The education given in these Schools is shown by the Annual Reports of Her Majesty’s Inspectors to be of a thoroughly efficient character. The religious instruction given is in accordance with the teaching of the Church of England, but this fact has never prevented the attendance of the children of Nonconformists, who at the present time form nearly half the total number in the Schools.

Schools Benefactors

The land on which these Schools were built was given by Sir John Lawes, Mr Mather, and others, and has cost the ratepayers nothing. The extensive School buildings were to a large extent the result of gifts by private individuals, and a few only of the present generation of ratepayers have contributed anything to their cost.

The late Canon Vaughan was conspicuous for his liberal gifts to these Schools, and the whole cost of building the Infant School on Church Green, amounting to about £600, was met by members of his own family.

The education given in these Schools is perfectly free, and the expenses of maintenance have to be met by the grants earned from the Education Department and by local subscriptions.
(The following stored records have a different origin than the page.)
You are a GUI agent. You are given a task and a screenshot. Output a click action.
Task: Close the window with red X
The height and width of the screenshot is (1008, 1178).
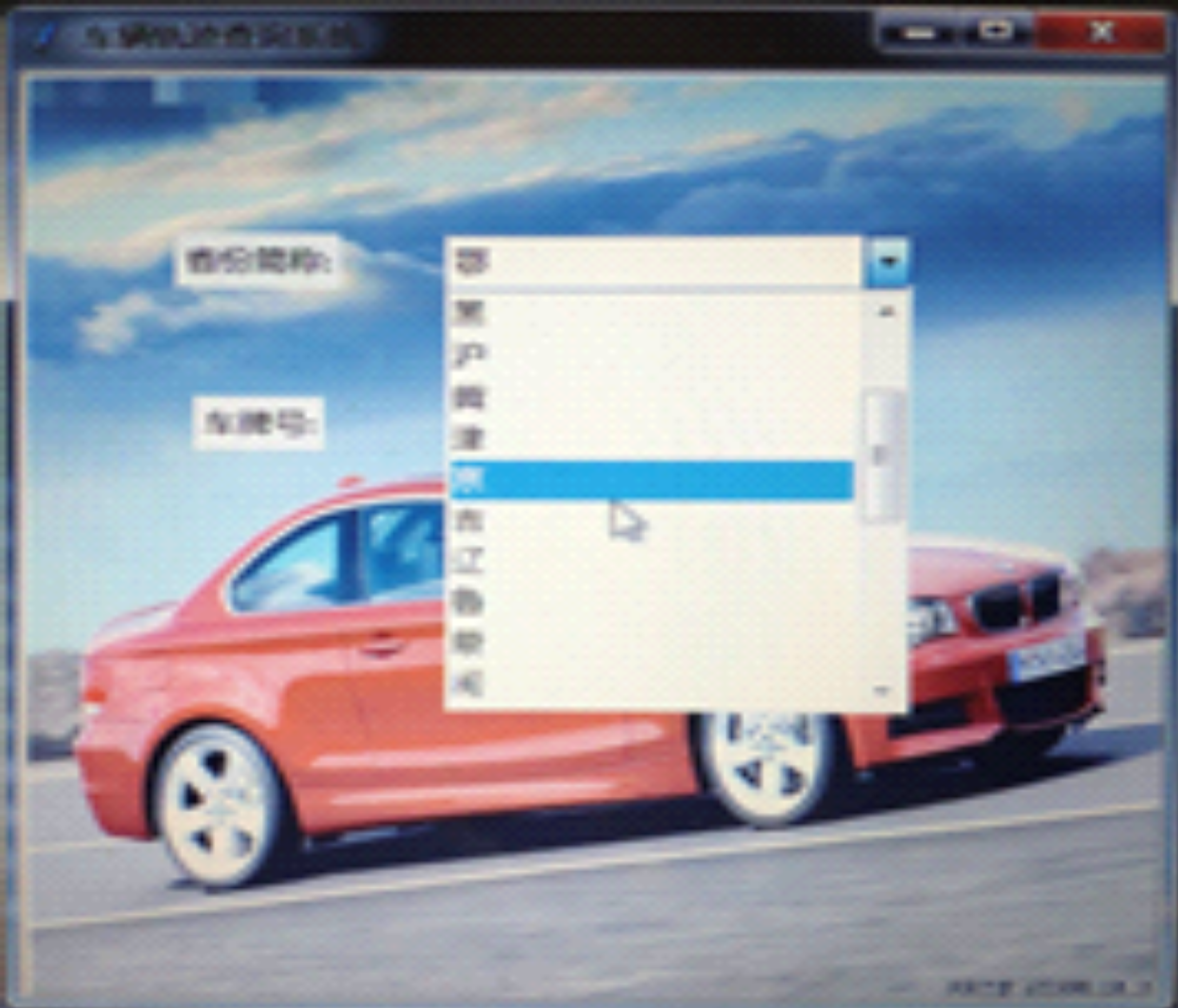click(1101, 32)

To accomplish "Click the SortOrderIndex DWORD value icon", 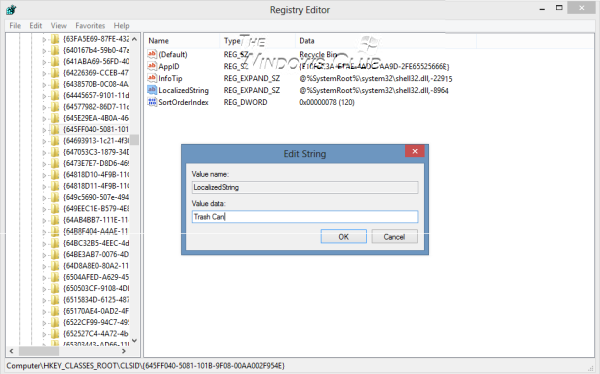I will click(x=152, y=102).
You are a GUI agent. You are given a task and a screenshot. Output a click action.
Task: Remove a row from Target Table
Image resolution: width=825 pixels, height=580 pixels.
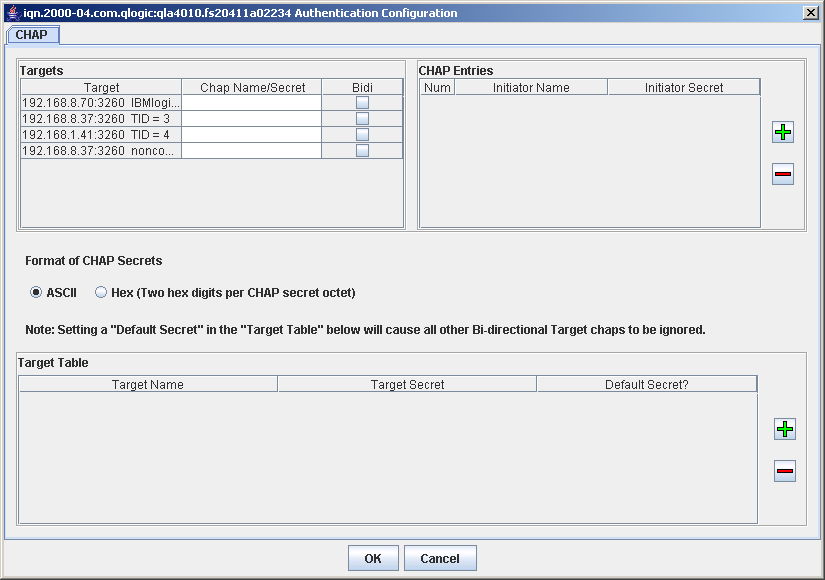click(x=785, y=471)
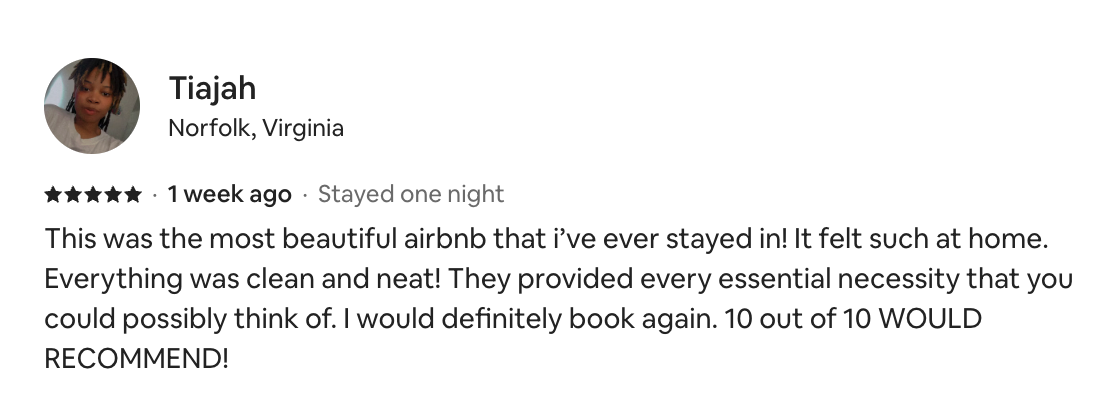1116x394 pixels.
Task: Click the word 'RECOMMEND!' in review
Action: click(x=137, y=358)
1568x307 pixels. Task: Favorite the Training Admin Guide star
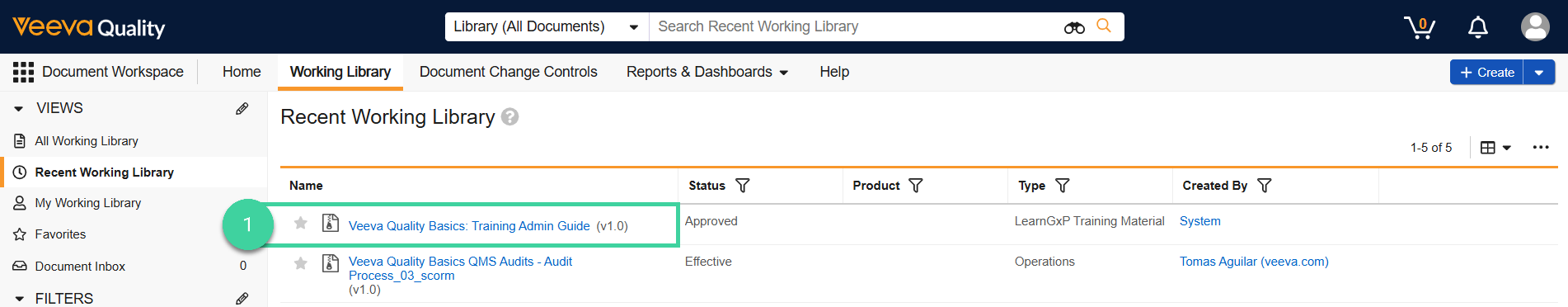(301, 223)
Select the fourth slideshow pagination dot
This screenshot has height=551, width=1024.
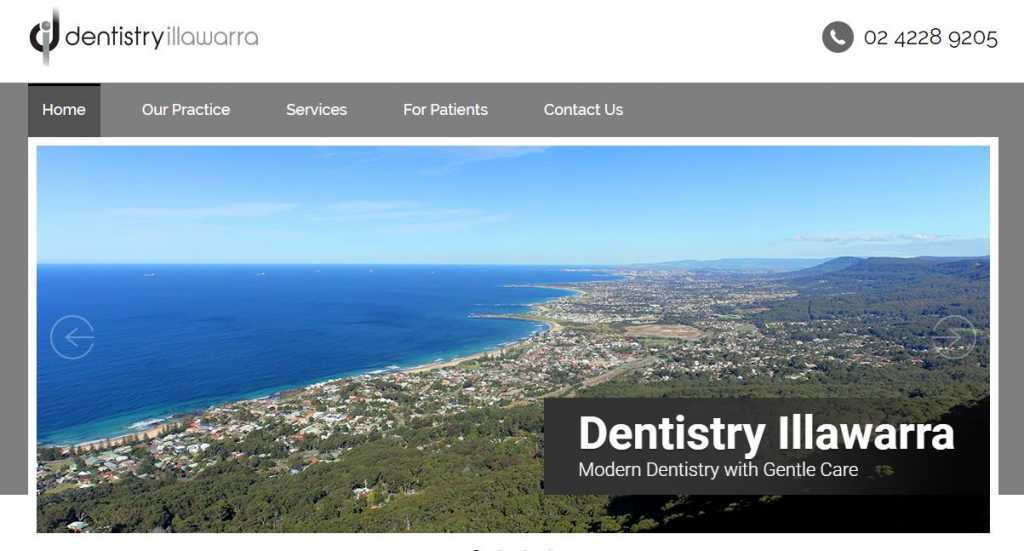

These latter amounted last year to £91, increased by a Church offertory to £110. This sum is insufficient, and the last balance sheet shows an accumulated deficit of £93.

Reasons for Appeal

We appeal to the Ratepayers of the Parish to furnish by Annual Subscriptions an adequate and regular support for these Schools.

If the Schools are given up for want of subscriptions, a large additional burden must be immediately thrown on the ratepayers, as will appear from the following considerations.

The land and buildings now occupied by these Schools can never be handed over to a School Board: they are held by the Rector and Churchwardens under Trusts which they have no power to alter, and which oblige the buildings to be used for the purpose of education in the principles of the Church of England. If therefore these Schools can no longer be maintained as National Schools, it will be necessary for the School Board to erect entirely new buildings at the ratepayers’ cost.

Potential Costs to Ratepayers

What this cost would be may be gathered from the expenditure the board has already incurred.

To erect Schools for the accommodation of 400 children the School Board has borrowed £4,866.

For the maintenance of these Schools, the payment of interest upon the borrowed money, and the provision of a sinking fund to repay it, the ratepayers have had to provide during the last five years an average annual contribution of £700. During the last two years the demands of the Schools have considerably exceeded this figure, and in 1899 nearly reached £1000. These requirements would probably be more than doubled if the School Board were called upon to supply all the educational wants of the parish.

At the present time our National Schools can continue to be maintained in efficiency if the regular annual subscriptions amount to £150.

Shall these Schools, which the Parish has inherited through the generosity of former benefactors, be allowed to fall into disuse, and a new and heavy charge be levied on the ratepayers, for the lack of this very moderate amount of support?

We ask your careful consideration of this question.

Yours faithfully,

W.H. BLAKE.                                 W.K. SUART.

SPENCER R.A. BULLER.                 H.T. WAKEFIELD.

H. TYLSTON HODGSON.                R. WARINGTON.

W.A. LONG.                                 T. WILSON.

J. WRIGHT SALISBURY.

Managers of the National School

Harpenden,

March, 1900.

 

NOTE :

The National School – short for the National Society for promoting the Education of the Poor in the Principles of the Established Church – first opened as a mixed school in 1858, in a pair of thatched cottages. These were subsequently demolished and a new school, built on the same site, was opened in 1865. It became St Nicholas’ Church of England Primary School.  Further new Anglican Schools were built to cope with the increasing numbers of children attending the National School. St Mary’s National (mixed) School at Kinsbourne Green was built as a combined church and school. It opened in 1869 with 72 pupils who therefore no longer had to travel to and from the centre of Harpenden every day for their education at the National School. Bowling Alley (mixed) Infants’ School, opposite the Rose and Crown Public House in Southdown Road, opened in 1874 with 70 pupils. This later became St John’s School and remained in use until 1964.